(DATA FOR THIS EXERCISE)

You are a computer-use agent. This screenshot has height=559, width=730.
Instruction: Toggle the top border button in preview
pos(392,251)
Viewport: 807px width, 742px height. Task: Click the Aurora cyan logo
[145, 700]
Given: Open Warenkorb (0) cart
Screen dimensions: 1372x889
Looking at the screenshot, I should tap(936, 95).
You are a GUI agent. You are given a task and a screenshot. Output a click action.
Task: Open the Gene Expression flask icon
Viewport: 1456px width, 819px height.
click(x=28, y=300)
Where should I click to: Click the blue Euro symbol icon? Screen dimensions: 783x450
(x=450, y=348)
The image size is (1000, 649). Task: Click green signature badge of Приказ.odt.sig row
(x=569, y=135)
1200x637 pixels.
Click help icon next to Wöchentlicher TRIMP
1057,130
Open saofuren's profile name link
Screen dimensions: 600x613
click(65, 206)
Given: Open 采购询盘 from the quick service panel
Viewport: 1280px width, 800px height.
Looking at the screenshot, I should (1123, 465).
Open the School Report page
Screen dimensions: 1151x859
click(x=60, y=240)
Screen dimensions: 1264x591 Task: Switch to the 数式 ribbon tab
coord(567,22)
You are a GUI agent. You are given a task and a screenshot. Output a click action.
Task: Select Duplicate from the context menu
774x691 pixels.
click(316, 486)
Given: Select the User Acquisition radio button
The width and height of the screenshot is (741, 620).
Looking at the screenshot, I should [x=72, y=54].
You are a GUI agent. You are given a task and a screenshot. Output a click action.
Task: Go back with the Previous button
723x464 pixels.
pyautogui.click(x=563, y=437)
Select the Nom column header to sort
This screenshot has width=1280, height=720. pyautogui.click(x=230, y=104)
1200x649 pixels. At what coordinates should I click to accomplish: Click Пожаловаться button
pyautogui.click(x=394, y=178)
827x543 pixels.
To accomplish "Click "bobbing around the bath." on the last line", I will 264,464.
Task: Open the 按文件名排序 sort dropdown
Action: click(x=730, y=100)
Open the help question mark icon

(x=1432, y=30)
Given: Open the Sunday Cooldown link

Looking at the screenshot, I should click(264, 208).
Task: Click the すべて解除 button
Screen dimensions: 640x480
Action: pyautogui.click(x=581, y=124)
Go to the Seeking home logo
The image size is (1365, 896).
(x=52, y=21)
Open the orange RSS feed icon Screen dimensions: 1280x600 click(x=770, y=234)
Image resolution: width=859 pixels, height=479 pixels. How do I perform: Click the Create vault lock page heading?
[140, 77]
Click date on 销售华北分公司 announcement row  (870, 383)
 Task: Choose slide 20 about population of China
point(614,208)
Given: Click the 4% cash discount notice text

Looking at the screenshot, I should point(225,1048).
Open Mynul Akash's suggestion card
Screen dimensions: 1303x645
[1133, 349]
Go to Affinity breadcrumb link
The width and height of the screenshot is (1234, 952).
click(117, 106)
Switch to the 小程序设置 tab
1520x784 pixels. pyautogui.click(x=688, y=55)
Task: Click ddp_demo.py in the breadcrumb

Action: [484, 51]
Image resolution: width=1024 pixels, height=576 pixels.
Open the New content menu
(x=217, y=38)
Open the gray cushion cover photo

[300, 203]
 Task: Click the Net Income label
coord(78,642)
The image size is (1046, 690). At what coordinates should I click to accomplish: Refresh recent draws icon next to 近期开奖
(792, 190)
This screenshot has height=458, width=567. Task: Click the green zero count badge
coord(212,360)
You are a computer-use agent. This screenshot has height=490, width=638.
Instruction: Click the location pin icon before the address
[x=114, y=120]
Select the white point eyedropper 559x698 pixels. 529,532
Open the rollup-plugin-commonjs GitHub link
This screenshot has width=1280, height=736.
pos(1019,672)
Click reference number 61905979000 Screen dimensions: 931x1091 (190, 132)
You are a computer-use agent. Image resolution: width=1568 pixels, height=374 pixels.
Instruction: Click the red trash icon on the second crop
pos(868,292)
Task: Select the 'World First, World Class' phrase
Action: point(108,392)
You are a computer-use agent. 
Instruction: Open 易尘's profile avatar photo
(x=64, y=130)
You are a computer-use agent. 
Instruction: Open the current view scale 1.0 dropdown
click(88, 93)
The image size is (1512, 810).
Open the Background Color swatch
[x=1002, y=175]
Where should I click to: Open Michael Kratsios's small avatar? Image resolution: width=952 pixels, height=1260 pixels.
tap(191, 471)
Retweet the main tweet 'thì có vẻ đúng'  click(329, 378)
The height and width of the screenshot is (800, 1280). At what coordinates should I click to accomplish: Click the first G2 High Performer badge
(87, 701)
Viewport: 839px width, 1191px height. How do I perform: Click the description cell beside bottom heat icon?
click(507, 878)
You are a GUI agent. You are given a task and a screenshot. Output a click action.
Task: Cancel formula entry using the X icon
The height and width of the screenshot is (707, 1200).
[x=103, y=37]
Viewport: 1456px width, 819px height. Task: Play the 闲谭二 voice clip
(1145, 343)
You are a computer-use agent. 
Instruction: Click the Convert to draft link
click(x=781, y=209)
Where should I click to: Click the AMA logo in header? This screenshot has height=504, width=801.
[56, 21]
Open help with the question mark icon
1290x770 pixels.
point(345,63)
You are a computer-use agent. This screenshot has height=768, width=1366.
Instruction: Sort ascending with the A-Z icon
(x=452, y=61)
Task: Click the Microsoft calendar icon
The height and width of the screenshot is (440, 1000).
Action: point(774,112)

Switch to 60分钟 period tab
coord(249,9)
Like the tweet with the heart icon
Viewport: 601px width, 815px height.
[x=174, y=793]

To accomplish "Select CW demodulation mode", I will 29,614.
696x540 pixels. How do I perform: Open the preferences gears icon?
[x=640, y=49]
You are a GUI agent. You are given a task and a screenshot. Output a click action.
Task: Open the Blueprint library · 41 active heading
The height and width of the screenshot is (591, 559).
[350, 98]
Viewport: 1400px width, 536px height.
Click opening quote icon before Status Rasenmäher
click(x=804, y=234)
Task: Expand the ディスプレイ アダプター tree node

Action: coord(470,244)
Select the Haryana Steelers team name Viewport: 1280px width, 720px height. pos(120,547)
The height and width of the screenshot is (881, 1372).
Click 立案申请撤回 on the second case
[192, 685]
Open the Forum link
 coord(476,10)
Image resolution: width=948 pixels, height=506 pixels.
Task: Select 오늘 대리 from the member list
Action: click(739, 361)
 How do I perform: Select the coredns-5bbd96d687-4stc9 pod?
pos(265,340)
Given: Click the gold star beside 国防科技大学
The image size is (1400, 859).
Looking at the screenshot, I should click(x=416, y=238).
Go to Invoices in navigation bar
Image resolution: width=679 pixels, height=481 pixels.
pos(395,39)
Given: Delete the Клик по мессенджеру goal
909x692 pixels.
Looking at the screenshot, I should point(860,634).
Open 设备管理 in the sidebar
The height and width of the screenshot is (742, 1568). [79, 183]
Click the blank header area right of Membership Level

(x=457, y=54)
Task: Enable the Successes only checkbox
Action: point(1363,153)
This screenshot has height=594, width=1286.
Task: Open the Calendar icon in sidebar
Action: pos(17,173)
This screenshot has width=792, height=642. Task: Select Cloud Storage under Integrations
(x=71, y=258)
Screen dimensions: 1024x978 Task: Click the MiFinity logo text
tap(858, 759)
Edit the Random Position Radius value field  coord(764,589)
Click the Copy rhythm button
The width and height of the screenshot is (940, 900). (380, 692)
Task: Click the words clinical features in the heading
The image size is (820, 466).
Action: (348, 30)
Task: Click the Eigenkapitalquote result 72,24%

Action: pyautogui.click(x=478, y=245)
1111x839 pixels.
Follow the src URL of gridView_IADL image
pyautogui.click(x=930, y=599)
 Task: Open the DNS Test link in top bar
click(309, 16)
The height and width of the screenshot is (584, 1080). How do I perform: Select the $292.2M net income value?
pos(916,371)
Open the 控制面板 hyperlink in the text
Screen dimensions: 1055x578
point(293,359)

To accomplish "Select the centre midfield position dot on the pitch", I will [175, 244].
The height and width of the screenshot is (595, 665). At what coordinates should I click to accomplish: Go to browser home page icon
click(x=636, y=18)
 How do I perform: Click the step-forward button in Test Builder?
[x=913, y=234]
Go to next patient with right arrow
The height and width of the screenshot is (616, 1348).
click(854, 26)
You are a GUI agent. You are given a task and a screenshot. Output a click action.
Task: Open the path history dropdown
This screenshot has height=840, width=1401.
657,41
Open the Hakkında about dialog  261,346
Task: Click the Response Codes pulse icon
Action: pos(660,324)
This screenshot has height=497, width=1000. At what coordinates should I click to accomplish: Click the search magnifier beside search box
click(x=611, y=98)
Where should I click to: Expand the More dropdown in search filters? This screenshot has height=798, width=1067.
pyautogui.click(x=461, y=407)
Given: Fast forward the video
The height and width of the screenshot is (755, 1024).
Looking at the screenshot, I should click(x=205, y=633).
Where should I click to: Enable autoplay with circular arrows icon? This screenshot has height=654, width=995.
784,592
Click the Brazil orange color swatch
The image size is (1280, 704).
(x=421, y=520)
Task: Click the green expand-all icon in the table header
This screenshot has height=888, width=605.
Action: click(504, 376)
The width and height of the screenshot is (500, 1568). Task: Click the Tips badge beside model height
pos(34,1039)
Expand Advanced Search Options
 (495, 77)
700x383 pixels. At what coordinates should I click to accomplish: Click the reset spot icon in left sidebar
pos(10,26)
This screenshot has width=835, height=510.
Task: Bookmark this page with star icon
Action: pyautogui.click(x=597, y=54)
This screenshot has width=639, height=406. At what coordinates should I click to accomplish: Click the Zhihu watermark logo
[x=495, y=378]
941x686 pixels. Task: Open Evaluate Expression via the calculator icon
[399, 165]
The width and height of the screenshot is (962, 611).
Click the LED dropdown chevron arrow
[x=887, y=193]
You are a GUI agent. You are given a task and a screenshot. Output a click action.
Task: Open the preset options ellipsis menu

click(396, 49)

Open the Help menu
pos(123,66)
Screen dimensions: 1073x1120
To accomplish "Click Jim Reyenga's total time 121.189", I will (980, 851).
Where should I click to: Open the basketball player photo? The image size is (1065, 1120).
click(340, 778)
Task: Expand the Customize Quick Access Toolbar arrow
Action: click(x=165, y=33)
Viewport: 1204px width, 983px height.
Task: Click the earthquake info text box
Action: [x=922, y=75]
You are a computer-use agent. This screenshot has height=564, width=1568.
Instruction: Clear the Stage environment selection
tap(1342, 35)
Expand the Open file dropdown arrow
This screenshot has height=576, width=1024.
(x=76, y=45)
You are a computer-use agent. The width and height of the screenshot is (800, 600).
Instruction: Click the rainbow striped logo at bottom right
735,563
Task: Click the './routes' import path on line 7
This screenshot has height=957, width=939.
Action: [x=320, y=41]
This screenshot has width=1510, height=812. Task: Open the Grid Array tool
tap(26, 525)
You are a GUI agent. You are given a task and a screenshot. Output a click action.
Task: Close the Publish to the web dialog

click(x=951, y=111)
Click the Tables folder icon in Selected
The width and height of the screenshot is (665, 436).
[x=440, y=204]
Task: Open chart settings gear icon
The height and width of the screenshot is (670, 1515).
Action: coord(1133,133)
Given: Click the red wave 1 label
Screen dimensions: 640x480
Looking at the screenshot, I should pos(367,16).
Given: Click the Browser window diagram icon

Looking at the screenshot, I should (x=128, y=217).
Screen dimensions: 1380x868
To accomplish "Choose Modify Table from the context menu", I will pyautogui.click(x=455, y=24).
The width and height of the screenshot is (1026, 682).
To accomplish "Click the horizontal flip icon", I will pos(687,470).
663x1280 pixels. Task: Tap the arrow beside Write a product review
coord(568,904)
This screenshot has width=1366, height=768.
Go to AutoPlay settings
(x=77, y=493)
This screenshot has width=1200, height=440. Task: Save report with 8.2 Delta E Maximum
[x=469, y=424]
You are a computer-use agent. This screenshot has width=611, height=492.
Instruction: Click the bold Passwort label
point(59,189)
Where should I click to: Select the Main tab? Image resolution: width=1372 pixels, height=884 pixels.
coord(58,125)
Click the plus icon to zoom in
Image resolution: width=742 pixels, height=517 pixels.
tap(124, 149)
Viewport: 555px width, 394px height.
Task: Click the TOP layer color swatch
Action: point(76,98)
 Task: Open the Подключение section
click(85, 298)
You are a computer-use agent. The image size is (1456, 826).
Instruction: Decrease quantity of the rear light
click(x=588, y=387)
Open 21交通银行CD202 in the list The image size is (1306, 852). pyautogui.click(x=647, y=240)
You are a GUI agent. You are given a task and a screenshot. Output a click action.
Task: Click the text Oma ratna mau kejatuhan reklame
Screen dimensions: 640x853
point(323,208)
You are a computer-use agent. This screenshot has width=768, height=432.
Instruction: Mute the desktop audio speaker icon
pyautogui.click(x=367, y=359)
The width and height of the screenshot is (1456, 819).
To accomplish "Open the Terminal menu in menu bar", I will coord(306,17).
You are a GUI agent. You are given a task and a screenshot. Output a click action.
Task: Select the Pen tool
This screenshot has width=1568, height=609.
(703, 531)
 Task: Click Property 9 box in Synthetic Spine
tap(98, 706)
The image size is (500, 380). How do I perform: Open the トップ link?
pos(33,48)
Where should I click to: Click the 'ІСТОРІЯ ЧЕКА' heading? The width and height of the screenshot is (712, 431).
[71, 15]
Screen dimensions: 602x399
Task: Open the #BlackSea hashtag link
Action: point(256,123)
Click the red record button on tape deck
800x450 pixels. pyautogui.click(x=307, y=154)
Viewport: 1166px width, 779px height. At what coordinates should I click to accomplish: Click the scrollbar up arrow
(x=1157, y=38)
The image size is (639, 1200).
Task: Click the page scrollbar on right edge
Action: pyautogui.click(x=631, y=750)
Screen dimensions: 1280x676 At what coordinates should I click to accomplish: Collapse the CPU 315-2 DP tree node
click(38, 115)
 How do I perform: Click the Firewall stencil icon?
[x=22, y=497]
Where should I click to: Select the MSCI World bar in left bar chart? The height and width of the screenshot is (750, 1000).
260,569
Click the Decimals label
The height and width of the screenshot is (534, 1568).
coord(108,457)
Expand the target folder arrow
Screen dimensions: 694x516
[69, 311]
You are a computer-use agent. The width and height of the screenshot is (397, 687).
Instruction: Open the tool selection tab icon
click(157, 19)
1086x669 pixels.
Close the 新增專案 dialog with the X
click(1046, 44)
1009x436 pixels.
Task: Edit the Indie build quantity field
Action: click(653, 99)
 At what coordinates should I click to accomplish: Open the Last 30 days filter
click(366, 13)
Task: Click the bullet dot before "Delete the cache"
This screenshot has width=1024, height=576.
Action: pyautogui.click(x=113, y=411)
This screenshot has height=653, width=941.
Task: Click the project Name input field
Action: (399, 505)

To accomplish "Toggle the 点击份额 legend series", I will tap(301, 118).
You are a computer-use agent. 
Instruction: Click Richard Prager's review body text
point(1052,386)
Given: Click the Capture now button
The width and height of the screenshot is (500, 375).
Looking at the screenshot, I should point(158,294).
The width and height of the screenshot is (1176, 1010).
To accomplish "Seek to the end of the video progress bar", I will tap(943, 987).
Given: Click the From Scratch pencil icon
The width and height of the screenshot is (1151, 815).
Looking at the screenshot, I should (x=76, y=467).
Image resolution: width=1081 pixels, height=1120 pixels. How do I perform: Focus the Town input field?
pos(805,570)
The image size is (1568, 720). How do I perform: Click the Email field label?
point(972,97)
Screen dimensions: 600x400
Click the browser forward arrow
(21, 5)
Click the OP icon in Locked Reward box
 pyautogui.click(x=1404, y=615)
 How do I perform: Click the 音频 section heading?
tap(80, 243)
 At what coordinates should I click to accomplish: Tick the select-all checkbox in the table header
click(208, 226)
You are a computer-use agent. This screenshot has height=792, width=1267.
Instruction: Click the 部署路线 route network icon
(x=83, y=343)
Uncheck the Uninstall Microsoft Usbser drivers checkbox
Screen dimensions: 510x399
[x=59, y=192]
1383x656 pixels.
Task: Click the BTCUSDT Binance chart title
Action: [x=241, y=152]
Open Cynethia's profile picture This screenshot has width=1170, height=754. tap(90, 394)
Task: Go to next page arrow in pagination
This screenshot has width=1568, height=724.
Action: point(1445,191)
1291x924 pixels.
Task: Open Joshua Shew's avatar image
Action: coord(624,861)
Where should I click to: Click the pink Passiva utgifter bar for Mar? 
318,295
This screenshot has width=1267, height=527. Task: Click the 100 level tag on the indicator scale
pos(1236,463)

(End DATA FOR THIS EXERCISE)

:: AIM OF THE EXERCISE ::
Repeat exactly, and only, the lines from the one containing "At what coordinates should I click to accomplish: Tick" through the end of the material.

:: OUTPUT ::
 At what coordinates should I click to accomplish: Tick the select-all checkbox in the table header
click(208, 226)
You are a computer-use agent. This screenshot has height=792, width=1267.
Instruction: Click the 部署路线 route network icon
(x=83, y=343)
Uncheck the Uninstall Microsoft Usbser drivers checkbox
Screen dimensions: 510x399
[x=59, y=192]
1383x656 pixels.
Task: Click the BTCUSDT Binance chart title
Action: [x=241, y=152]
Open Cynethia's profile picture This screenshot has width=1170, height=754. tap(90, 394)
Task: Go to next page arrow in pagination
This screenshot has width=1568, height=724.
Action: point(1445,191)
1291x924 pixels.
Task: Open Joshua Shew's avatar image
Action: coord(624,861)
Where should I click to: Click the pink Passiva utgifter bar for Mar? 
318,295
This screenshot has width=1267, height=527. Task: Click the 100 level tag on the indicator scale
pos(1236,463)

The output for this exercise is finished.